The Mac is back. Fleetwood Mac records first new studio album in 16 years — without Christine McVie

By Jim Farber
New York Daily News
Sunday, April 6, 2003

Twenty-eight years after Stevie Nicks and Lindsey Buckingham joined Fleetwood Mac, they still don’t view the group the same way. The making of “Say You Will,” their first album of new material recorded with the band in 16 years, proves it.

“If I had my way, I would have started the album with the material most likely to offend as many people as possible,” Buckingham says with a giggle. “Stevie would bury all that stuff at the end.”

“I am not what you’d call an envelope-pusher,” Nicks says. “Lindsey is there to make sure our band isn’t too safe. I’m there to make sure it isn’t too nuts. It’s all about that balance between us.”

Never more so than now. “Say You Will” — in stores on Tuesday — represents the first time that songwriters Buckingham and Nicks have recorded a Fleetwood Mac album without the band’s third writer and harmonizer, piano player Christine McVie (who joined the band in 1970, five years before Nicks and Buckingham).

The result changes the Fleetwood dynamic crucially. Lacking the light touch of McVie’s sentimental pop songs, as well as her jaunty keyboard, “Say You Will” ends up a heavier, stranger and riskier work than Fleetwood Mac has made before. It’s as big a leap ahead as they made with 1979’s “Tusk,” their eccentric and unlikely followup to one of the most popular albums of all time, 1977’s “Rumors,” which sold 14 million copies.

The perception of “Say You Will” as a quirky work pleases Buckingham to no end. He says he wishes the band had kept getting weirder after “Tusk,” instead of putting out such pop-oriented ’80s albums as “Mirage” and “Tango in the Night.”

“The politics in the band at the time put the lid on that,” the 55-year-old guitarist says. “I felt like I was treading water.”

One reason for the more adventurous approach on “Say You Will” has to do with its convoluted origins as a Buckingham solo project. Back in the mid-’90s, Buckingham was making a solo album when he invited the band’s old rhythm section — drummer Mick Fleetwood and bassist John McVie — to play along. They all got on so well, it led to the 1997 album “The Dance,” the first full Mac reunion since 1987.

Halfway through the roadshow to support that album, however, Christine McVie told the other members she didn’t want to tour or even be in the band.

“We spent the next eight weeks trying to change her mind,” Nicks says.

According to Buckingham, the pianist was having problems with her marriage, and longed to return to England. She wound up divorcing and moving to the outskirts of London.

+++++

Tasks for this exercise:
(1) Decide whether each statement agrees with the Fleetwood Mac article, answering yes or no and quoting the exact words that settle it. (a) Christine McVie joined Fleetwood Mac before Stevie Nicks and Lindsey Buckingham. (b) Buckingham wishes the band had made more pop-oriented albums after "Tusk." (c) "The Dance" was the first full reunion of the band since 1987.
(2) Extend the Fleetwood Mac article with a few paragraphs that pick up after its last sentence.

Collected material:
+++++

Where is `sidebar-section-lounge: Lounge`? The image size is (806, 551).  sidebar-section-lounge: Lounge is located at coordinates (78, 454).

+++++

Answer set:
(1)
(a) Yes: "who joined the band in 1970, five years before Nicks and Buckingham"
(b) No: "He says he wishes the band had kept getting weirder after “Tusk,” instead of putting out such pop-oriented ’80s albums as “Mirage” and “Tango in the Night.”"
(c) Yes: "the first full Mac reunion since 1987"

(2)
The group says there are no hard feelings; Buckingham stresses that he relates to her need to flee, given his own escape from the band in the ’80s. But the band members have rarely spoken with McVie since. (The pianist wouldn’t comment.)

While Buckingham then wanted to complete the solo album he’d started before the reunion, he says the band’s record label, Warner Bros., had no interest in it. So the material he had begun recording became the basis of “Say You Will.” Nicks, who was committed to her own solo tour at the time, handed over 17 demos of her songs to the band to let them hammer them into shape.

Without McVie’s piano playing, Buckingham says, “the remaining musicians had 33-1/3 percent more room to maneuver. We were able to flex our muscles and explore a more masculine sound. It’s closer to what we’re like live.”

According to Buckingham, the absence of McVie’s songs also allowed “Stevie and I to squarely face each other and create the kind of dynamic we had before we joined the band.” In that respect, “Say You Will” recalls the solo album released by the duo before they joined Mac — 1974’s “Buckingham Nicks.”

In the lyrics to the new album, the pair make eager use of their complicated personal histo ry. Several of Nicks’ songs refer to her busted romance with Buckingham, which ended more than 25 years ago. The album closes with farewell numbers to each other. Nicks, 54, wrote hers in the ’70s. Buckingham composed his around the time of “The Dance.”

Of course, the group has been airing its dirty laundry (with hugely profitable results) ever since the “Rumors” album, which chronicled two simultaneous breakups within the band (the second being the McVies’).

Buckingham marvels that “after all this time, Stevie and I still have something to give each other.” (He has been married to Kristen Messner since 2000.) Nicks says of her relationship with Buckingham, “We can never replace each other.”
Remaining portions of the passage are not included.